-- START TEXT SEGMENT --

Throughout early 2025, gold has surged to record highs, breaching $3,400 an ounce for the first time in history. For newer traders, this may seem like a “blue-sky” breakout without precedent. For experienced market participants, it raises a more practical and important question, i.e. what is driving this rally, and is it sustainable?

Understanding the fundamental and technical context behind such moves helps us not only trade the present but plan for what may come next, which can guide us in the decisions we make with our trading action.

This article aims to build upon recent outlook webinars that we have delivered recently, which have waved the bullish flag throughout. However, I must admit to having been surprised at the velocity of the rally.

We will try to unpick key drivers as well as analyse what could be next and why.

What’s Driving the Gold Rally in 2025?

-- END TEXT SEGMENT --
-- START DATA SECTION --

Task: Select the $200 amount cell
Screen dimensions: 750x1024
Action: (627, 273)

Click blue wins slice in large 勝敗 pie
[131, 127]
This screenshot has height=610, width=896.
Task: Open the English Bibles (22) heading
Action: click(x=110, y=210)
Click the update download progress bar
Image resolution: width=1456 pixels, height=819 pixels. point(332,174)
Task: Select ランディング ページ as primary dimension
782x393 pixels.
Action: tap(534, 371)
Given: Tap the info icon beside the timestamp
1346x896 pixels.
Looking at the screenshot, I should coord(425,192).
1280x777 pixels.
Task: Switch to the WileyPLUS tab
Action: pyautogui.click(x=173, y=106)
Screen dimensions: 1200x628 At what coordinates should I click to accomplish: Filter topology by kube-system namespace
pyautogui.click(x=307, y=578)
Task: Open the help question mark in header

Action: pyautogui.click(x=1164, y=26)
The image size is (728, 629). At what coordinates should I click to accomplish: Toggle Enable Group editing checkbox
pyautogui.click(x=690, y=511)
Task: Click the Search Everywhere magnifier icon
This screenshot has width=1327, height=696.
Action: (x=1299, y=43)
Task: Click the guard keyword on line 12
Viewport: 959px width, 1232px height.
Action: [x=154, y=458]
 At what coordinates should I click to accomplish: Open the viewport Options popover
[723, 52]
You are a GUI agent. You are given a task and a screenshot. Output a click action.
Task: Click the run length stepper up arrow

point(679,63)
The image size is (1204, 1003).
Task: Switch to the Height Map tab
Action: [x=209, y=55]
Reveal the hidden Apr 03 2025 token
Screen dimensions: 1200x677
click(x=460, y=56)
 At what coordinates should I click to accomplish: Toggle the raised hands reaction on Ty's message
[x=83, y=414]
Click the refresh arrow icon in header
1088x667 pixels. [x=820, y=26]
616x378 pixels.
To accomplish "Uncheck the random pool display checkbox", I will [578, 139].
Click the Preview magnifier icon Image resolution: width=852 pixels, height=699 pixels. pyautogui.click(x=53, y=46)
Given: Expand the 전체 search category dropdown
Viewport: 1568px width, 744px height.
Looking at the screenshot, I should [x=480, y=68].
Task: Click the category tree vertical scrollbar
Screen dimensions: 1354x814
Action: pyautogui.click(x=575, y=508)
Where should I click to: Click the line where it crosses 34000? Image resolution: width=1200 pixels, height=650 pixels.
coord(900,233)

-- END DATA SECTION --

> [EXERCISE TASK A]:
In the gold article, what price per ounce did gold break through for the first time in history?
> [EXERCISE TASK B]:
Print the part of the gold article starting with "Throughout early 2025, gold" and going on through "Rally in 2025?".
> [EXERCISE TASK C]:
Write what comes next in the gold article, picking up after its final heading.
The items stand apart from the gold article and are separate material.

> [TASK RESPONSE A]:
$3,400 an ounce

> [TASK RESPONSE B]:
Throughout early 2025, gold has surged to record highs, breaching $3,400 an ounce for the first time in history. For newer traders, this may seem like a “blue-sky” breakout without precedent. For experienced market participants, it raises a more practical and important question, i.e. what is driving this rally, and is it sustainable?

Understanding the fundamental and technical context behind such moves helps us not only trade the present but plan for what may come next, which can guide us in the decisions we make with our trading action.

This article aims to build upon recent outlook webinars that we have delivered recently, which have waved the bullish flag throughout. However, I must admit to having been surprised at the velocity of the rally.

We will try to unpick key drivers as well as analyse what could be next and why.

What’s Driving the Gold Rally in 2025?

> [TASK RESPONSE C]:
Let’s take a look at the main contributing factors that are currently supporting the upward momentum in gold prices:

1. Rising Global Uncertainty and Geopolitical Risk

Political instability, as it has historically, remains a strong macro backdrop for gold. Recent flare-ups in geopolitical conflict — particularly in Eastern Europe and the Middle East — have returned “safe haven” flows back into focus. This is typical during periods when traditional risk assets like equities face greater downside volatility.

Additionally, the somewhat turbulent start (even more so than many predicted) to the new U.S. administration has introduced an element of policy uncertainty, particularly around trade, inflation and the impact of economic growth. The possibility of further tariffs or fiscal tightening reinforces gold’s appeal as a form of protection.

Key Point: Traders need to monitor not just existing conflicts, but also the market perception of risk. Gold often responds not to what is happening, but to what investors fear might happen.

2. US V China – trade war brewing?

Tariff dramas have been the major market chatter and sentiment changer over the last few weeks. On top of general broad international tariffs, and to pause or not to pause decisions, the major attention is, and likely to continue to be, the escalation of tariffs between the U.S. and China has pushed inflation expectations higher. While inflation has generally cooled since its 2022–2023 peaks, cost-push factors such as tariffs can reintroduce price pressures, particularly on imports.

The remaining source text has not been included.